Open jiridanek opened 2 years ago
From my flamegraph analysis the real overhead with sys_mutex() is the memory allocation overhead for the sys_mutex_t wrapper object (look a qd_message() in the flamegraph below):
The actual setup of the pthread mutex is very cheap. So a a very first step I'd recommend you're suggestion of simply in-lining the mutex directly and avoiding the memory alloc completely.
Once you have a pull request for that re-run your vtune analysis and see what happens.
The actual setup of the pthread mutex is very cheap. So a a very first step I'd recommend you're suggestion of simply in-lining the mutex directly and avoiding the memory alloc completely.
They do look cheap in perf
, I guess that's why Justin did not pull it up yet.

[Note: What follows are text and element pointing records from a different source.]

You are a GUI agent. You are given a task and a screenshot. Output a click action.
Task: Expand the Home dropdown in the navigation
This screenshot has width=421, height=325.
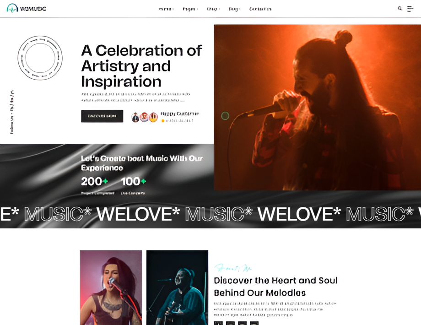point(166,9)
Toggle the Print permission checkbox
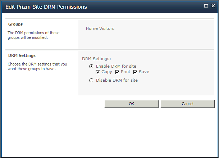The image size is (219, 158). [x=117, y=72]
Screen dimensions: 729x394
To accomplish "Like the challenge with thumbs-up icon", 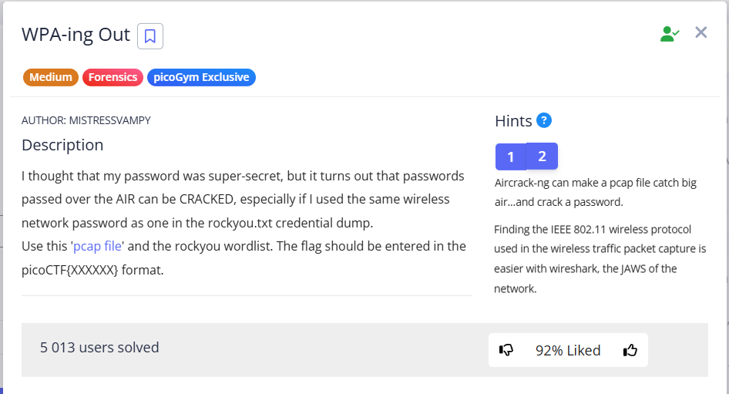I will click(x=630, y=350).
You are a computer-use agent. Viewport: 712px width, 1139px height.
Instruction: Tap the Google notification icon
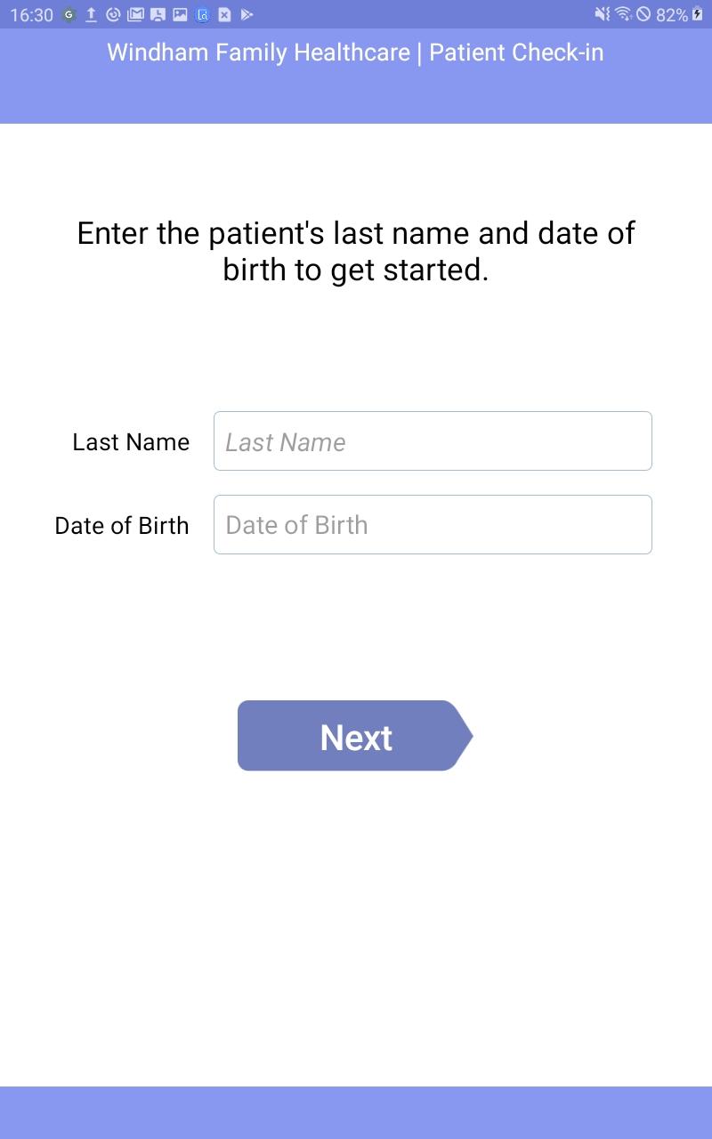click(69, 14)
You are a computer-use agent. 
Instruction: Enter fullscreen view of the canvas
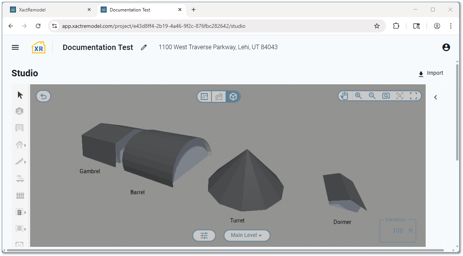click(413, 96)

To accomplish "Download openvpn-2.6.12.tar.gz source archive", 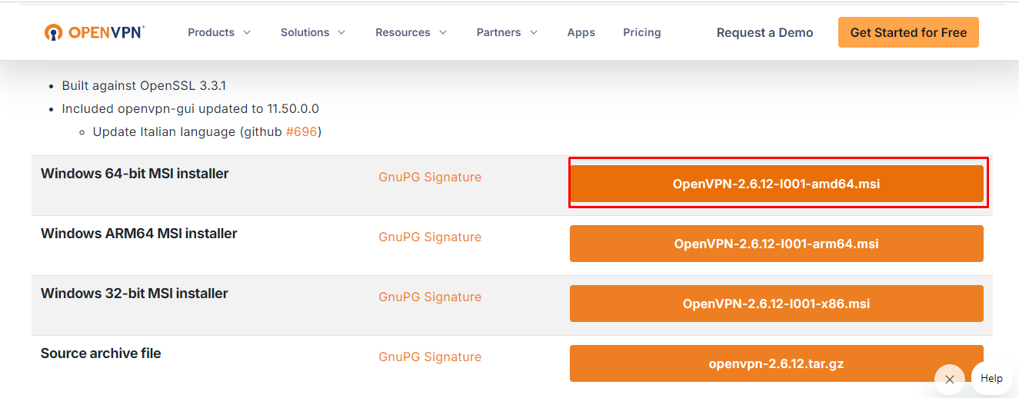I will pos(776,363).
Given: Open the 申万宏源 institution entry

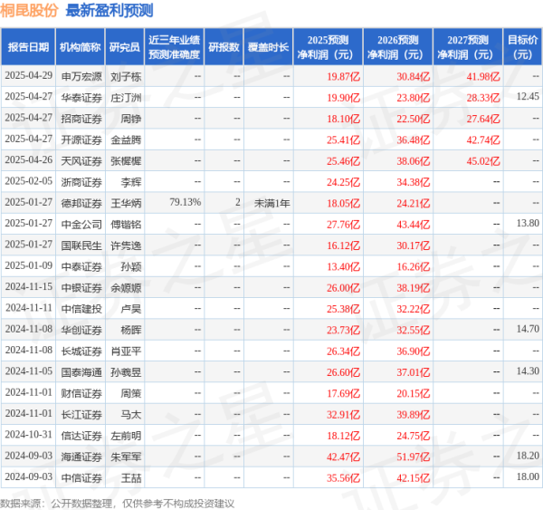Looking at the screenshot, I should 80,76.
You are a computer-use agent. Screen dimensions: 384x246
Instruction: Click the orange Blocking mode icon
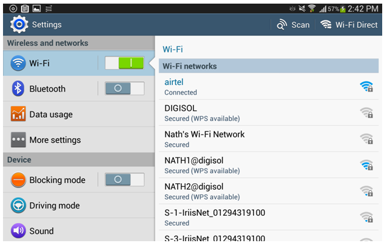18,180
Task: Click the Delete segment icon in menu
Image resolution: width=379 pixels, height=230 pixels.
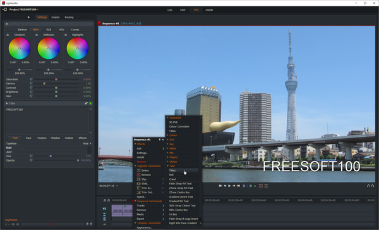Action: click(139, 170)
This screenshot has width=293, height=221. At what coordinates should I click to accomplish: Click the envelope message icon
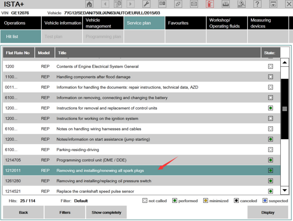(x=194, y=4)
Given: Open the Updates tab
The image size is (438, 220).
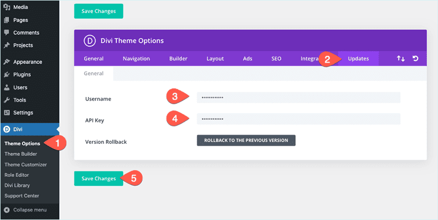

I already said I don't know why vtune likes to show them on top
In your flamegraph, that lock creation shows on 323 samples, let's calculate it as 4%. That means if my base message rate is as shown below, I can expect ~2k message improvement if I could do away with it.
>>> 53938.7/100*4
2157.548
base, some commit randomly taken from main, at the time I was running this few days ago, I can find out which commit, but I did not write it down
Estimated message rate is 53938.7 +- 507 msgs/second at 95% confidence
futex jd_2022_03_28_futex
Estimated message rate is 56925.3 +- 258 msgs/second at 95% confidence
(data from https://github.com/skupperproject/skupper-router/issues/260#issuecomment-1090390216, which includes explanation; the futex branch replaces pthread mutexes with custom implementation using futex() and atomic operations)
In fact, I get almost 3k improvement
>>> 56925.3-53938.7
2986.600000000006
If I consider confidence interval of the difference as the sum of the two intervals for the subtracted numbers (which somewhat makes sense, although I am not sure it is theoretically completely sound), I have +- 765.
Assuming we can get a 4% perf improvement, by doing mutexes differently, is it worth it?
Actually, I did not notice the sys_mutex
is there twice in the flamegraph
>>> 53938.7/100*7.23
3899.76801
So, up to 7.23% improvement possible in theory, assuming that all the time saved on creating locks goes into transferring more messages.
HI @jiridanek I won't measure the improvement on message rate like that, because it implies that 100% of the used cpu time is responsible of such rate, that's not possible, given that there are events on kernel space and NIC that won't appear on such graphs (off-cpu time due to IRQ handling). Think about a sleep call: it won't appear in on-cpu flamegraph (because the CPU isn't running), but if removed will speed-up the code a lot :)
Can mean the opposite as well: having less pressure on the memory and causing less fragmentation (the mutex are aligned too, but still very small and each aligned allocation is way more costy and become costy over time - something that won't show up on a flamegraph of a just few minutes long run) will benefit every other operation accessing memory.
In short; having the cost, unless you were running at the max IPC (without off-heap pauses or context switches), won't help to determine both low or high boundaries of expected improvements.
@franz1981 That makes sense. I think the only reason I went into the numbers is that I actually have that PR that replaces pthreads mutex with custom futex-based mutex which is very cheap to init (code from http://people.redhat.com/drepper/futex.pdf), and with that I get that "almost 3k" improvement in throughput, which turned out to be +5.53%. That is why I started to feel that the 7.23% may be a reasonable number. But I see that it's just accident that these turned out to be somehow comparable in magnitude.
Intel V-Tune dislikes the mutexes in the router code
I am not sure what the profiler is actually showing here, and how can I get same result (these functions shown at the top) from linux
perf
.Regarding solutions. I think proactor guarantees do not help here. Proactor ensures the program never processes the same connection (link?) in more than one thread. Messages are by the nature of the router's function associated with more than one connection.
@franz1981 once considered pooling the mutexes. That is, if each instance of
qd_message_t
, etc. needs a mutex, then create a pool of initialized mutexes, and upon message creation, take a mutex out for it; on destruction of message, leave mutex initialized and put it back to pool. https://github.com/apache/qpid-dispatch/pull/508#issuecomment-505461704There is alternative design, where you create an array of mutexes, choosing a suitable size N for it, probably based on number of worker threads, and some additional empiric parameters or constants. Then, you compute a hash of qd_message_t mod N. This is the index to the mutex in the array that will be protecting this message. Multiple unrelated qd_message_t's may now share a mutex, meaning that in some cases, two threads which were formerly free to work concurrently now cannot. Some sort of probing, as in hash tables, can be introduced on top, to minimize such collisions. Overall, this has a chance to produce speedup, however.
Finally, one possible speedup could be if mutex field in the structs was not a pointer but mutex was directly contained in the structs. When I tried this, I did not see the miraculous speedups I hoped for. Probably not worth pursuing it.
Edit: plus, of course using spinlocks as Franz tried, or possibly Linux futexes (that don't need to be initialized/freed) might also help.